L’appel lancé par plus de la moitié des pays du monde ne vise pas à l’abandon total de l’Accord sur les ADPIC, mais à une levée temporaire afin que les vaccins et les produits thérapeutiques puissent être concédés sous licence et produits par le plus grand nombre de sociétés possible, et dans le plus grand nombre de pays possible. Même si elle est accordée, la mise en œuvre nationale des conditions de la dérogation est volontaire.
Notre avis ? Dans l’urgence du moment, la prochaine réunion de l’OMC devrait permettre d’assouplir temporairement les restrictions commerciales qui empêchent la fabrication de vaccins en temps voulu. Mais il ne s’agit pas d’une solution miracle, ni d’une solution à long terme.

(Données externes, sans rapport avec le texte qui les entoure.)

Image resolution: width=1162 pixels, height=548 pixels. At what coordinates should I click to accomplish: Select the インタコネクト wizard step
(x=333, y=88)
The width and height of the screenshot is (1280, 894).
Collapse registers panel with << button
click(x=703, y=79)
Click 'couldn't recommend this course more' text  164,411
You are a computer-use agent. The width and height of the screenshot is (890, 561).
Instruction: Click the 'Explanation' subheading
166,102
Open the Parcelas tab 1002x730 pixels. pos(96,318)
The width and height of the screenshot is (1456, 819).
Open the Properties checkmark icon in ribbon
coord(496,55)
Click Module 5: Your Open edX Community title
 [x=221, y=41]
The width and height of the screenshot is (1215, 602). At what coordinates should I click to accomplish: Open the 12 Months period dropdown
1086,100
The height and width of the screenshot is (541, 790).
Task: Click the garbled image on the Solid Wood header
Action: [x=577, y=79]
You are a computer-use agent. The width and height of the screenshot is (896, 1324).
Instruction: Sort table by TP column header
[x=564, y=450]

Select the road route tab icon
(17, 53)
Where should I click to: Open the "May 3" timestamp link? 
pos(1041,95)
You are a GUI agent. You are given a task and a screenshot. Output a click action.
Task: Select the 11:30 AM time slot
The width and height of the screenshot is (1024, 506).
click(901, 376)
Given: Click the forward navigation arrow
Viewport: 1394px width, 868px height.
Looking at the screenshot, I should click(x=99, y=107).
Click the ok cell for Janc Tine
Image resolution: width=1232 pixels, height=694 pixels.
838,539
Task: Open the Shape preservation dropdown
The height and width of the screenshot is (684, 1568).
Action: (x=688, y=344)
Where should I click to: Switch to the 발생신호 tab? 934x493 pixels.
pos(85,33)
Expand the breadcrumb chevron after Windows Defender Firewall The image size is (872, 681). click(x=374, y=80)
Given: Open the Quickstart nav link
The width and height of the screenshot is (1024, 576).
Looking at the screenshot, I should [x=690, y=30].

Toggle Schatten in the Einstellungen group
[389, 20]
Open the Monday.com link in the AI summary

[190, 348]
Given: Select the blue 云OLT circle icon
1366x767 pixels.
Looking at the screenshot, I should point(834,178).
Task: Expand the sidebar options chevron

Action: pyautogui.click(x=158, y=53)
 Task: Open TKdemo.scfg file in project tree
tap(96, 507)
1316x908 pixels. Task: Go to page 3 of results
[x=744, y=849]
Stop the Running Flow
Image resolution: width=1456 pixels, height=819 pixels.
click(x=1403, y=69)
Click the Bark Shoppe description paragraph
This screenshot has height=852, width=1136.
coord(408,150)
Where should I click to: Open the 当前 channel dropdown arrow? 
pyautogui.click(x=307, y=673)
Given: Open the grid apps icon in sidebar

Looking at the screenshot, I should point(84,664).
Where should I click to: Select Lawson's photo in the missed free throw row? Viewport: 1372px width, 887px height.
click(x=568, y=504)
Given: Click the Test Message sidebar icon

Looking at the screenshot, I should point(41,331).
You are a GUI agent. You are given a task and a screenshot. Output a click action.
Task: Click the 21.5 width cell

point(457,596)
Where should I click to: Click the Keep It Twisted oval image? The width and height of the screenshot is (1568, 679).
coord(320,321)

Pour ce faire, le monde doit prendre du recul et reconnaître que, malgré des innovations comme COVAX et les accords de partage des vaccins, nous ne disposons pas d’un système efficace et efficient ni des accords nécessaires pour le soutenir, pour gérer notre sécurité sanitaire mondiale. Un débat ouvert, franc et sérieux sur l’assouplissement des restrictions commerciales pourrait déboucher sur certaines des mesures dont nous avons besoin pour vaincre le virus d’aujourd’hui.
Tout aussi important, il pourrait – et devrait – donner le coup d’envoi à un débat plus large et à un accord sur de nouvelles règles permettant au monde de produire et de déployer efficacement et rapidement des vaccins et des traitements en cas d’épidémies ou de pandémies déclarées, afin qu’à l’avenir, nous soyons plus rapides que les menaces virales auxquelles nous serons très certainement confrontés.